If you have distinct groups of experiments that you wish to exclude from one another, then you must use the optional groupName parameter to specify a name unique to each campaignArray. By default, the groupName is set to be "groupA".

Once this is set up, one experiment within the exclusion group will be chosen randomly to execute for each visitor. This will also act to exclude each visitor from any experiment in the exclusion group other than the one they have already been exposed to. The visitor will continue to be included in that experiment unless the audience conditions change. However, if the traffic allocation settings of the selected experiment dictate someone is excluded from that experiment, they remain eligible for the others in the exclusion group.

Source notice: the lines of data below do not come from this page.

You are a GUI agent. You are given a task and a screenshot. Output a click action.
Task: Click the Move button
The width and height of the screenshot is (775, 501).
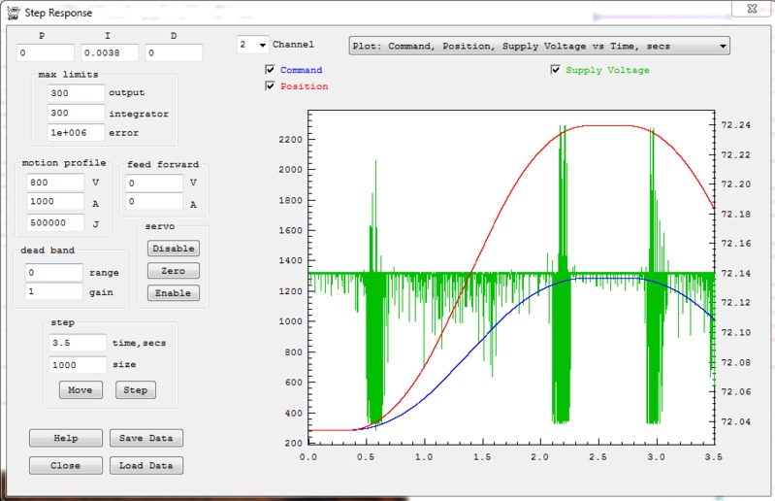[x=81, y=389]
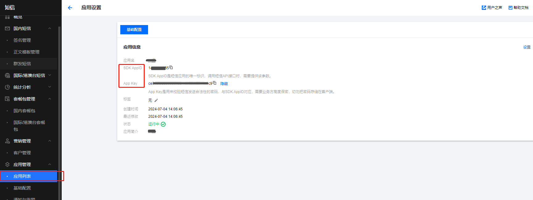Go to 正文模板管理 page
This screenshot has width=533, height=200.
pos(27,52)
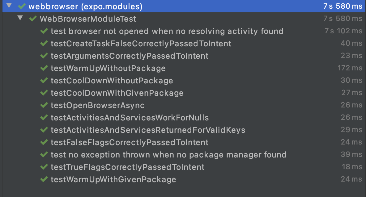366x197 pixels.
Task: Click the passed-test checkmark for WebBrowserModuleTest
Action: [x=32, y=19]
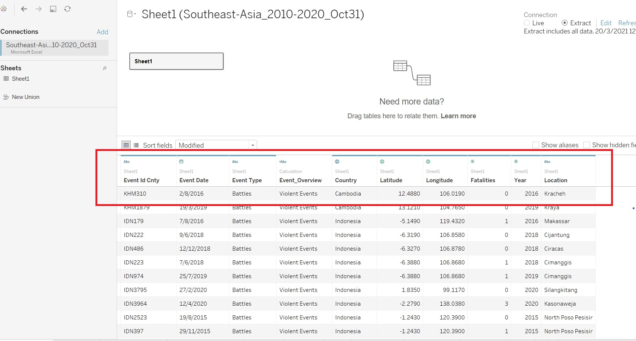Viewport: 636px width, 341px height.
Task: Select the Extract connection radio button
Action: pyautogui.click(x=565, y=23)
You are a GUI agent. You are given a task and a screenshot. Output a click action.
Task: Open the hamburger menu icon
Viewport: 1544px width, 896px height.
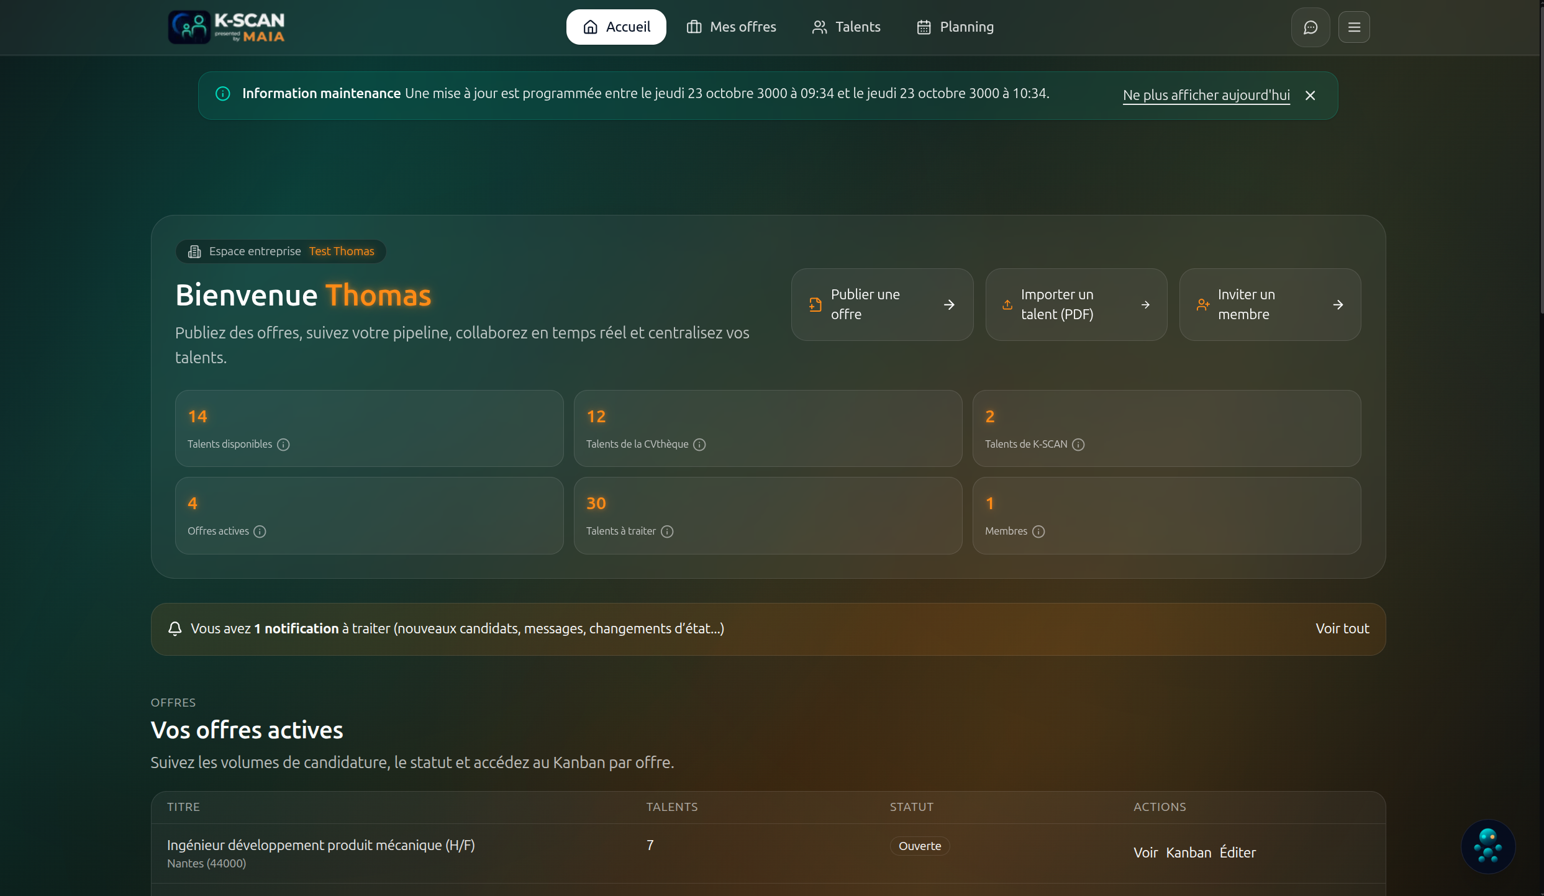[x=1354, y=27]
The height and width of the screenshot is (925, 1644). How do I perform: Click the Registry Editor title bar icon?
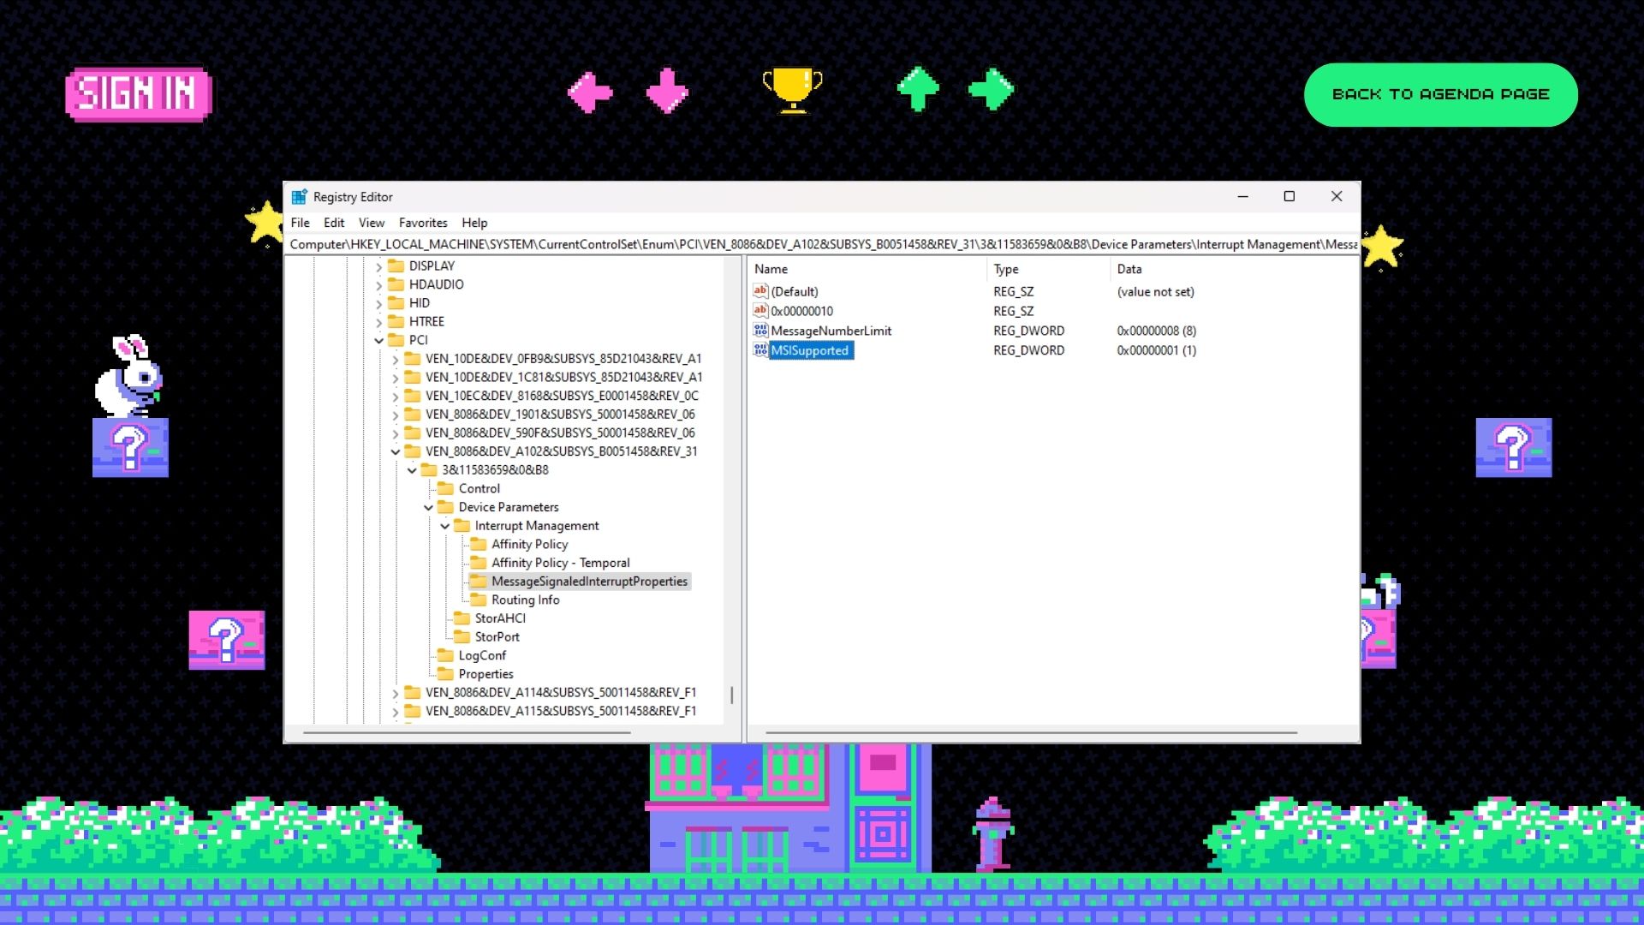click(x=299, y=197)
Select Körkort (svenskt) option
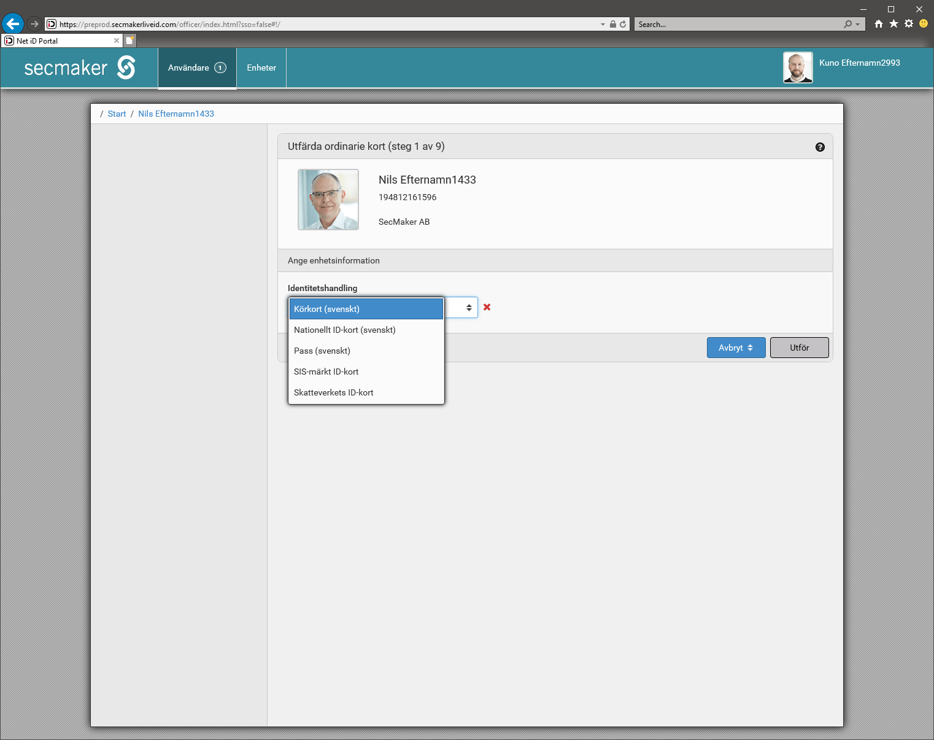Image resolution: width=934 pixels, height=740 pixels. click(x=366, y=309)

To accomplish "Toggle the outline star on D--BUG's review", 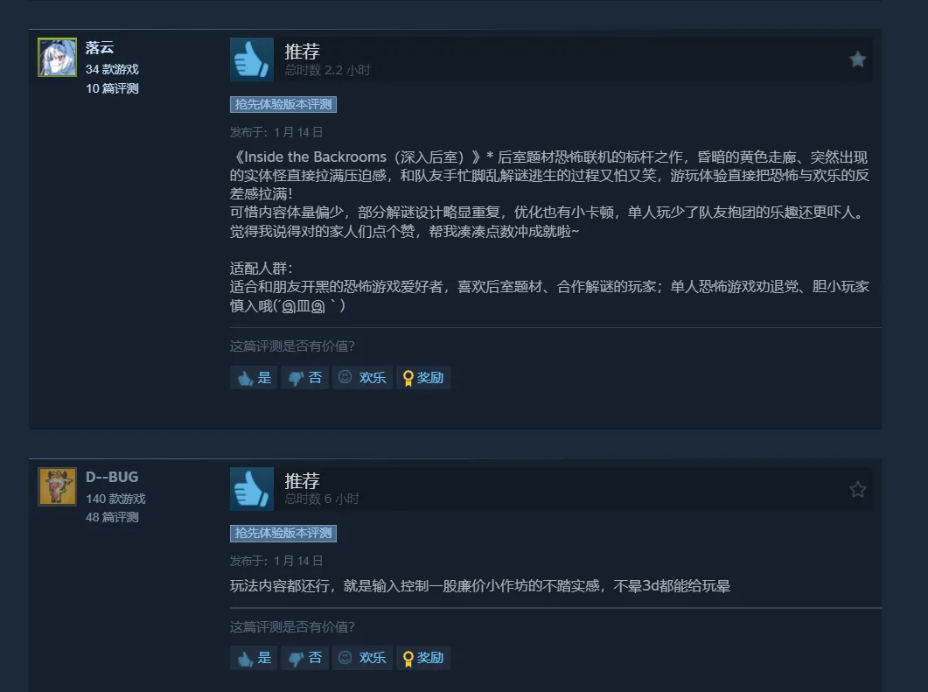I will [857, 489].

This mutual exclusivity does not stretch across the groups. For example, if you specify a groupA and a groupB of experiments, a visitor can be bucketed into one experiment from each exclusion group. Further, for other experiments outside of your exclusion groups, a visitor may also be bucketed into them.

Important Usage Notes

  • This solution is designed to work with single experiments in Optimizely.

  • Starting new experiments will not affect the bucketing of existing visitors.

  • Pausing an experiment and removing the campaign ID from the `campaignArray` will cause visitors originally included in that test to be re-bucketed into a new mutually exclusive experiment.

  • The `campaignArray` must always be maintained between different audiences and it should match the campaigns that are running. It should include all campaigns for a given exclusion group.